▶ _EXTRACTED DATA_
★ ★ ★ ★

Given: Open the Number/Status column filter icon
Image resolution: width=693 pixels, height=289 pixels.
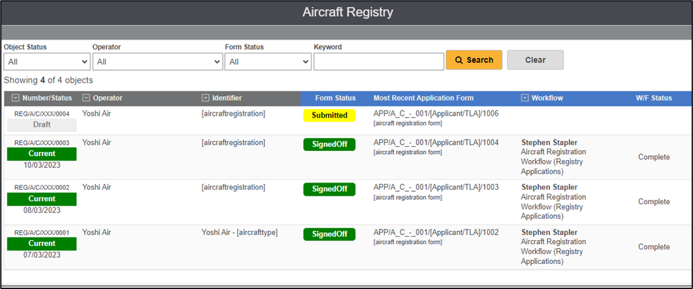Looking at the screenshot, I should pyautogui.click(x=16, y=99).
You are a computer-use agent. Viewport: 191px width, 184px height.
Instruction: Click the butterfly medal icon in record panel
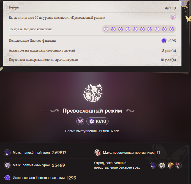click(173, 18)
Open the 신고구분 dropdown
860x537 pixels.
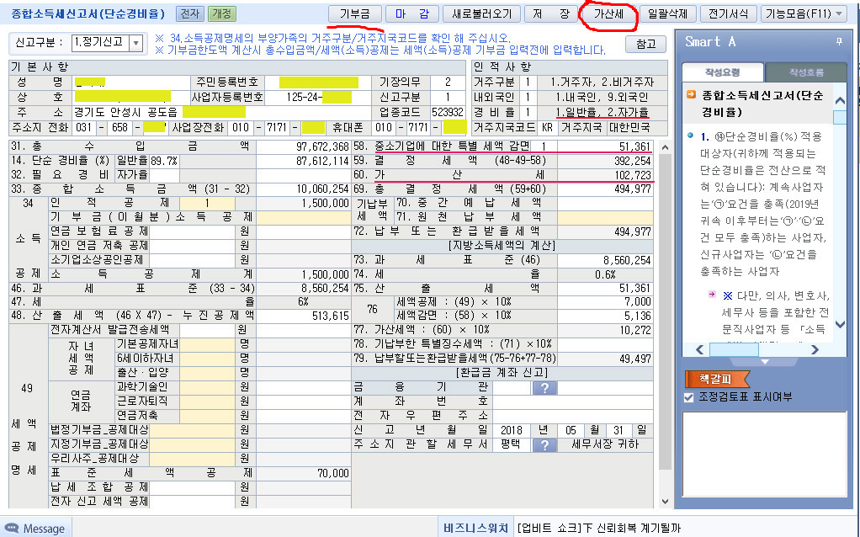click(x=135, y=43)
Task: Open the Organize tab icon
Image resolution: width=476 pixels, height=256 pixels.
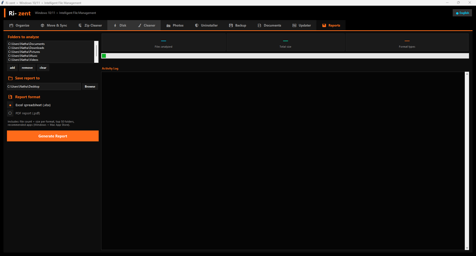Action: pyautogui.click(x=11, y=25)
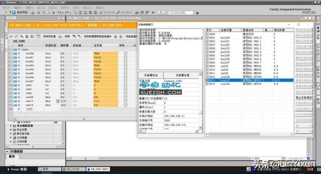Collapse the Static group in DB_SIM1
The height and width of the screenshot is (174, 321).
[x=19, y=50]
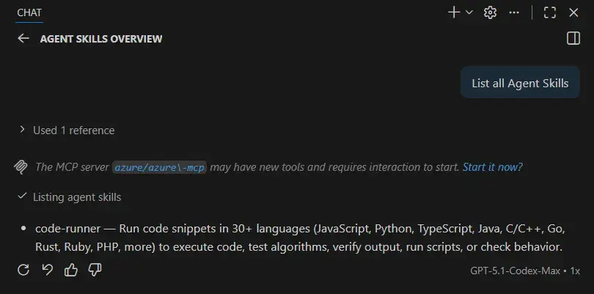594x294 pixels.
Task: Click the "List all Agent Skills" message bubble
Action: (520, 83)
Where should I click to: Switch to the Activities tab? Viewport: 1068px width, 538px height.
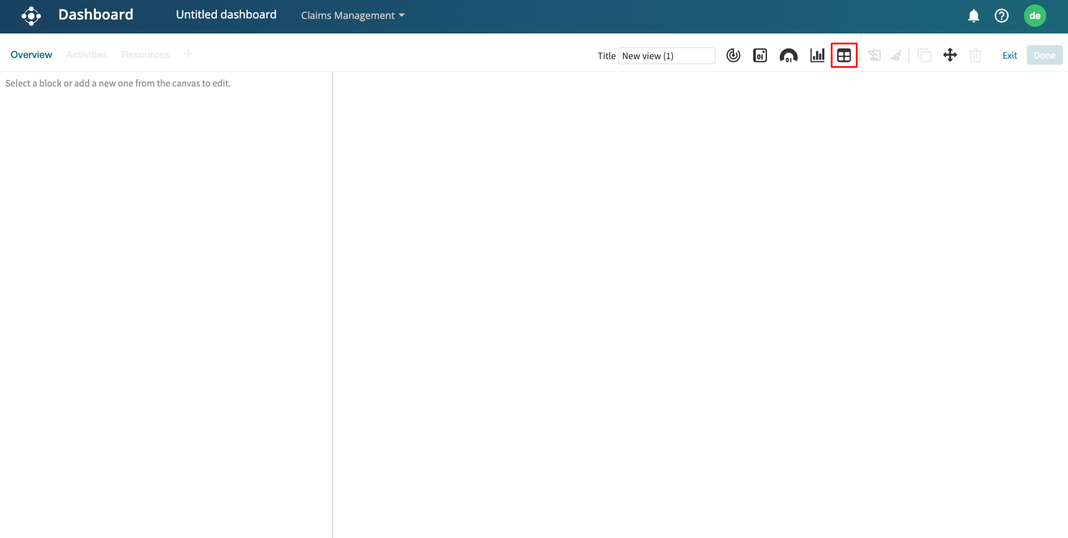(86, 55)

★ ★ ★ ★

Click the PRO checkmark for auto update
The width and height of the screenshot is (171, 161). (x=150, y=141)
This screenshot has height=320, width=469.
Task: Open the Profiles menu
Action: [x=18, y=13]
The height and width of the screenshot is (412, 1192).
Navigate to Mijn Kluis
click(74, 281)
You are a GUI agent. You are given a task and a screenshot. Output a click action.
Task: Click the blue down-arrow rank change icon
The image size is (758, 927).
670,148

★ ★ ★ ★

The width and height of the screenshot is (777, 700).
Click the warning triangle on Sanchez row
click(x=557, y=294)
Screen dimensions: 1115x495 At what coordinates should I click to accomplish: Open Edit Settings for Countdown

★ ★ ★ ★

▶ _PROBLEM TO SOLVE_
Transcribe, exactly and without additions, the lines of the records above, beginning with the line that contains "The width and height of the screenshot is (777, 700)." and ending with the line that contains "Screen dimensions: 1115x495", both included.

▶ _EXERCISE SOLUTION_
The width and height of the screenshot is (777, 700).
Click the warning triangle on Sanchez row
click(x=557, y=294)
Screen dimensions: 1115x495 At what coordinates should I click to accomplish: Open Edit Settings for Countdown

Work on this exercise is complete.